Alberta has signed a 20-year contract with the RCMP that gives the province more control over policing.

EDMONTON — Alberta has signed a 20-year contract with the RCMP that gives the province more control over policing.

The deal, expected to cost $200 million in its first year, is likely to form a template for similar deals with provinces and territories that use the RCMP.

“It’s a fair deal for both,” Alberta Solicitor General Frank Oberle said Friday. “It establishes a modern relationship built on consultation, respect for each other’s roles and responsibilities and an understanding of each other’s needs.”

Oberle said the deal maintains a 70-30 cost split between Alberta and Ottawa. It also allows Alberta to gradually assume 70 per cent ownership of RCMP infrastructure.

“If at some point an RCMP facility is abandoned in favour a larger one, then we may want to convert to a provincial or municipal resource — a library, or any other building,” he said. “We paid for it. Now we’re going to own it.”

The contract represents a three per cent cost increase over last year, with similar increases expected annually in the next five years.

Friday’s announcement appears to ignore recommendations from the Air India inquiry, which suggested the RCMP focus on high-level crimes such as terrorism.

In June 2010, Justice John Major wrote: “There is a need for greater specialization and a more concentrated focus on the means for investigating and supporting the prosecution of national security offences.

“Perhaps the time has arrived to reassess the role of the RCMP in providing contractual policing services in many of the provinces.”

But any speculation that Alberta would form its own police force such as Ontario and Quebec is now dead. The idea has been supported in the past by some provincial cabinet members.

A provincial police service doesn’t make economic or law-enforcement sense, Oberle said.

“Crime doesn’t follow municipal, provincial or even national boundaries and we shouldn’t restrict ourselves to local policing. In the caucus room, I’m not aware of any sentiment for any provincial police force other than the RCMP.”

Alberta is the first jurisdiction to announce a new contract, but the four years of negotiations that preceded Friday’s signing have been held in conjunction with the other seven provinces and three territories that also use the RCMP. Those deals are expected to be similar.

Unique to Alberta, however, is the use of provincial sheriffs for duties such as highway traffic enforcement and prisoner transport. Integration and co-operation between the two forces will continue, said Deputy Commissioner Dale McGowan, commander of K-Division.

Federal Public Safety Minister Vic Toews suggested that other provinces take a look at the Alberta deal.

“I think the model that Alberta has adopted and the balance that they have between some of their own provincial resources and the RCMP is really a model that other provinces may want to look at.”

The federal government hopes to reach similar deals with the remaining provinces and territories before the end of November, he said.

• [AIM]:
In the article about Alberta's RCMP contract, rewrite the paragraph beginning "Alberta is the first jurisdiction" more concisely, keeping its main facts. Rely only on the article about Alberta's RCMP contract, without drawing on outside information.

• [SUPPLIED MATERIAL]:
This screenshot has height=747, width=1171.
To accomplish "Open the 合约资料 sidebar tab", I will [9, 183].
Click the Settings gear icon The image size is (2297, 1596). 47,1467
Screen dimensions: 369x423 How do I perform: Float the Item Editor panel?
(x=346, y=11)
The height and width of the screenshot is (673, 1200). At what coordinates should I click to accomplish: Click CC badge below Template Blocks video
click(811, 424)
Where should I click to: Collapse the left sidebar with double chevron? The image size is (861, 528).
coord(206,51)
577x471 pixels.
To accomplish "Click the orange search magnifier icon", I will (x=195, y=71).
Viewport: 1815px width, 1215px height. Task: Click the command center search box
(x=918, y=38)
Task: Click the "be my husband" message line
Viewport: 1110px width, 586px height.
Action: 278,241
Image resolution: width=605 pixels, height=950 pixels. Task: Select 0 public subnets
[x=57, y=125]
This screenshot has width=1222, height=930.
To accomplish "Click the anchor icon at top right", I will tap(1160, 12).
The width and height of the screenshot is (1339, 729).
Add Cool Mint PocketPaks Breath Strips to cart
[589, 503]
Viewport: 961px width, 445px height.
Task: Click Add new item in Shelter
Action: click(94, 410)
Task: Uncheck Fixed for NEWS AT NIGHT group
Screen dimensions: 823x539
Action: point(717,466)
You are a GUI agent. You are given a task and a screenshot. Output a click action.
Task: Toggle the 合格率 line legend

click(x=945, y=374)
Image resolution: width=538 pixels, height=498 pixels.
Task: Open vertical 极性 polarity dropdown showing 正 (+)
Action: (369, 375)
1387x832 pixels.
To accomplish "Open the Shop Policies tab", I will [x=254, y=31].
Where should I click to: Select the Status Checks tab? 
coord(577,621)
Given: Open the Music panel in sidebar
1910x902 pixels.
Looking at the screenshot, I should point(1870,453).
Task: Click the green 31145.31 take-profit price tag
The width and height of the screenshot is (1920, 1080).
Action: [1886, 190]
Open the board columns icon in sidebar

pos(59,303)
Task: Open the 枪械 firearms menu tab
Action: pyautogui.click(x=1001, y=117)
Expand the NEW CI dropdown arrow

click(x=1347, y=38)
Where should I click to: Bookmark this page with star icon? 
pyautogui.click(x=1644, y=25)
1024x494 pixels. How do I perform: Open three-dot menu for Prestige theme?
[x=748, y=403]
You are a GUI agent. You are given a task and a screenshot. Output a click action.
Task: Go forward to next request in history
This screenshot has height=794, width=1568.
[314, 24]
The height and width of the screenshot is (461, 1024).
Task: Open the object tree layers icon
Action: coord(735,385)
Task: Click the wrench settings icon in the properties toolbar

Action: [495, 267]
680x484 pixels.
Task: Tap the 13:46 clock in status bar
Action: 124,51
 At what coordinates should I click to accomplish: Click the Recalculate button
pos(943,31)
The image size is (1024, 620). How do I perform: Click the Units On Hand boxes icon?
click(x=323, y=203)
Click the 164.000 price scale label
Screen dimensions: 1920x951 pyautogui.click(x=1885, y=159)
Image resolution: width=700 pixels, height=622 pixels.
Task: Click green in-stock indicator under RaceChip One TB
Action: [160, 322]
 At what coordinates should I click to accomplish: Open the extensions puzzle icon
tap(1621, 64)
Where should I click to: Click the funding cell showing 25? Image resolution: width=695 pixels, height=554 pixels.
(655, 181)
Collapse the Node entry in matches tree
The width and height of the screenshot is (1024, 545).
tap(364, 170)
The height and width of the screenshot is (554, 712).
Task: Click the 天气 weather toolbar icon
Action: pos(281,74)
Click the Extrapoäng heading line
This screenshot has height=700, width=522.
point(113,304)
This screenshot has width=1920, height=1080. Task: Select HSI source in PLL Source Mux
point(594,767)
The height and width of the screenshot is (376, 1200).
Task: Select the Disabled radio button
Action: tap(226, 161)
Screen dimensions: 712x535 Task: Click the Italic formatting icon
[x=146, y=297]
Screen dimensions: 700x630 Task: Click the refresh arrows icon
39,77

• [RESPONSE TO THIS EXERCISE]:
Alberta is the first jurisdiction to announce a new RCMP contract. The four years of negotiations before the signing also involved the other seven provinces and three territories that use the RCMP, and their deals are expected to be similar.